Format the lines below as a JSON list of strings, one string per line, leaving out blank lines.

■ Exercise data:
# # # # #
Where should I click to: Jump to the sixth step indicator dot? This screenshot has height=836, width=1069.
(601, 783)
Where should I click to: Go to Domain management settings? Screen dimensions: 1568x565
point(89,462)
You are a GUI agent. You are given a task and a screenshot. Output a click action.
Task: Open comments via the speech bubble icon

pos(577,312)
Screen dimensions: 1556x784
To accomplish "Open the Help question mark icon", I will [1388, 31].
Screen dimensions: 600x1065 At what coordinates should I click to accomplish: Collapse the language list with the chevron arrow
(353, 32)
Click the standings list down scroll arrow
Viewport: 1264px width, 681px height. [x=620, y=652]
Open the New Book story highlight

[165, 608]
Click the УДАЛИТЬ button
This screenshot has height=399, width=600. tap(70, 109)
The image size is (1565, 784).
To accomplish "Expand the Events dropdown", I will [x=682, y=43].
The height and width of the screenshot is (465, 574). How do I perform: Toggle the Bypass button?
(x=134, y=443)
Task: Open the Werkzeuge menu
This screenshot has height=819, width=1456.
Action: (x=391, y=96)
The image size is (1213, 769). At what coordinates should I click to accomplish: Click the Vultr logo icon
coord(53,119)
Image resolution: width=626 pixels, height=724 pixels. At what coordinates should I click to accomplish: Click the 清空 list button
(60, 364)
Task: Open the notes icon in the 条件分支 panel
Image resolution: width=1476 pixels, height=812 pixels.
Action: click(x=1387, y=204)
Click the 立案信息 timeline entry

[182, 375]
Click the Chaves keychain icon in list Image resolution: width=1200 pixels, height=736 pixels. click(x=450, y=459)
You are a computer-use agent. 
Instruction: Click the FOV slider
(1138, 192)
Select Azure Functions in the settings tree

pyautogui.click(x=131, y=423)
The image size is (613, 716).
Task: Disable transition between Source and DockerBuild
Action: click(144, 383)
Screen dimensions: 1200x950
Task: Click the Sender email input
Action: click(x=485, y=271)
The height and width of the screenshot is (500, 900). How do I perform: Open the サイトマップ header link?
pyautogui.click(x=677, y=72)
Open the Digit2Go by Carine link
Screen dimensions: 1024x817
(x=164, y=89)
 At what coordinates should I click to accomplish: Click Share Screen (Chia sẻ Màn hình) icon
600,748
# # # # #
■ Output for this exercise:
[
  "Where should I click to: Jump to the sixth step indicator dot? This screenshot has height=836, width=1069.",
  "(601, 783)",
  "Where should I click to: Go to Domain management settings? Screen dimensions: 1568x565",
  "point(89,462)",
  "You are a GUI agent. You are given a task and a screenshot. Output a click action.",
  "Task: Open comments via the speech bubble icon",
  "pos(577,312)",
  "Screen dimensions: 1556x784",
  "To accomplish \"Open the Help question mark icon\", I will [1388, 31].",
  "Screen dimensions: 600x1065 At what coordinates should I click to accomplish: Collapse the language list with the chevron arrow",
  "(353, 32)",
  "Click the standings list down scroll arrow",
  "Viewport: 1264px width, 681px height. [x=620, y=652]",
  "Open the New Book story highlight",
  "[165, 608]",
  "Click the УДАЛИТЬ button",
  "This screenshot has height=399, width=600. tap(70, 109)",
  "The image size is (1565, 784).",
  "To accomplish \"Expand the Events dropdown\", I will [x=682, y=43].",
  "The height and width of the screenshot is (465, 574). How do I perform: Toggle the Bypass button?",
  "(x=134, y=443)",
  "Task: Open the Werkzeuge menu",
  "This screenshot has height=819, width=1456.",
  "Action: (x=391, y=96)",
  "The image size is (1213, 769). At what coordinates should I click to accomplish: Click the Vultr logo icon",
  "coord(53,119)",
  "Image resolution: width=626 pixels, height=724 pixels. At what coordinates should I click to accomplish: Click the 清空 list button",
  "(60, 364)",
  "Task: Open the notes icon in the 条件分支 panel",
  "Image resolution: width=1476 pixels, height=812 pixels.",
  "Action: click(x=1387, y=204)",
  "Click the 立案信息 timeline entry",
  "[182, 375]",
  "Click the Chaves keychain icon in list Image resolution: width=1200 pixels, height=736 pixels. click(x=450, y=459)",
  "You are a computer-use agent. ",
  "Instruction: Click the FOV slider",
  "(1138, 192)",
  "Select Azure Functions in the settings tree",
  "pyautogui.click(x=131, y=423)",
  "The image size is (613, 716).",
  "Task: Disable transition between Source and DockerBuild",
  "Action: click(144, 383)",
  "Screen dimensions: 1200x950",
  "Task: Click the Sender email input",
  "Action: click(x=485, y=271)",
  "The height and width of the screenshot is (500, 900). How do I perform: Open the サイトマップ header link?",
  "pyautogui.click(x=677, y=72)",
  "Open the Digit2Go by Carine link",
  "Screen dimensions: 1024x817",
  "(x=164, y=89)",
  " At what coordinates should I click to accomplish: Click Share Screen (Chia sẻ Màn hình) icon",
  "600,748"
]